I have two non-normal populations of scores (A and B) and want to know the probability that a randomly selected score from A is greater than a randomly selected score from B. My plan was to estimate this probability by sampling multiple corresponding pairs from the two populations. But I have to repeat this on many pairs of populations and my question is whether sampling is the best option or is there a more efficient approach I could use, for example some kind of test that compares distributions that calculates the desired probability. I should note too that all values are integers and ties are quite possible Thanks
-
Do you know the exact distributions of your populations? – WavesWashSands Mar 28 '18 at 10:23
-
Values are integers from 0 to 100 but beyond that won't have any specific distribution. – Terry B Mar 28 '18 at 20:05
2 Answers
If there had been no ties in your scores, the probability would have been equal to $\frac{U}{mn}$ where $U$ is the Wilcoxon-Mann-Whitney U statistic and $n$ and $m$ are the sample sizes of the two groups. Using a some implementation of the WMW U test and extracting the test statistic might have been faster than randomly sampling many pairs, depending on what kind of accuracy you need for your estimates, and as a bonus you would have gotten a hypothesis test for the null hypothesis that $P(A > B) = P(A < B)$
However, since your scores are integers in the relatively small range $0, \ldots, 100$, we can do even better: count the number of occurrences in each group of each possible value $C(A=i)$ and $C(B=i)$. Then we can efficiently calculate the number of scores in $B$ less than $i$ as
$$C(B< i) = C(B < i-2)+C(B=i-1)$$
and finally calculate the probability
$$P(A > B) = \frac{1}{mn}\sum_{i=0}^{100}C(A=i)C(B<i)$$
This algorithm is $O(n + m)$. The last two steps can be rolled into one loop in languages where this is efficient, but in R for example, it would probably be best to implement it like this:
function(A, B)
{
cA = tabulate(A+1, 101)
cB = tabulate(B+1, 101)
CB = cumsum(c(0, cB[1:100]))
return(sum(cA*CB)/(length(A)*length(B)))
}
Which, when dropping the local variables and exploiting a quirk with the tabulate
function be reduced to
function(A, B)

⁂

Write the next part of the thread about estimating the probability that a score from A beats a score from B, starting where it stops. The entries aren't needed here.

**MATERIAL SUPPLIED:**
⁂

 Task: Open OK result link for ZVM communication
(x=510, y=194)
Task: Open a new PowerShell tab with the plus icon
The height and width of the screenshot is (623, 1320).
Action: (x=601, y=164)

⁂

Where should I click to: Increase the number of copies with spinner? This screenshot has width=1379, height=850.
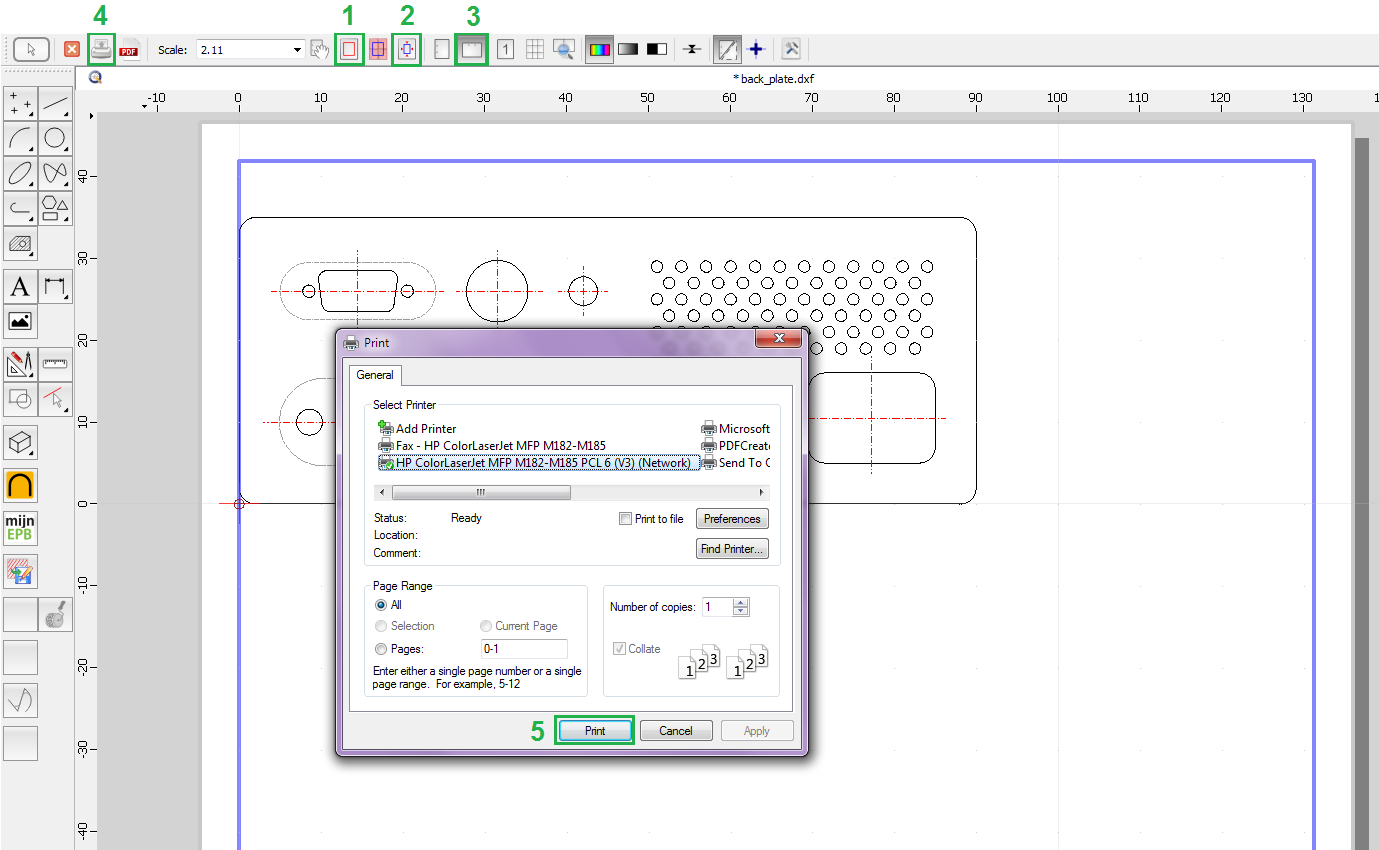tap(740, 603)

⁂

**ANSWER BELOW:**
sum(tabulate(A, 100) * cumsum(tabulate(B+1, 100)) /
(length(A)*length(B))

- 26
- 3
-
Thanks Eivind. I should have noted sooner but my data are integers 0:100, so ties are entirely possible. Does the above hold in cases with ties? – Terry B Mar 28 '18 at 23:12
-
No, unfortunately not. In general $U/mn$ is equal to $P(A> B) + 0.5P(A=B)$, also known as the Vargha-Delaney A statistic, which is a commonly used effect size in some fields, but, of course, not what you were looking for. – Eivind Samuelsen Mar 29 '18 at 06:12
-
Knowing that your observations are in a relatively small finite set opens up new possibilities, though, I will edit my answer. – Eivind Samuelsen Mar 29 '18 at 06:23
-
What you are describing sounds identical to the purpose of the Area Under the Curve for the Reciever Operator Characteristics (AUC-ROC or AUROC), which is closely related to the Wilcoxon Signed Rank test ($AUROC = U/{mn}$) where $m$ and $n$ are your sample sizes for $A$ and $B$ and $U$ is the U test statistic.
The AUROC is often defined along the lines of the probability that a randomly selected sample in one group is ranked higher than a randomly selected sample from another.
A useful discussion is provided in an answer here What does AUC stand for and what is it?
It is rank based and so in non-parametric.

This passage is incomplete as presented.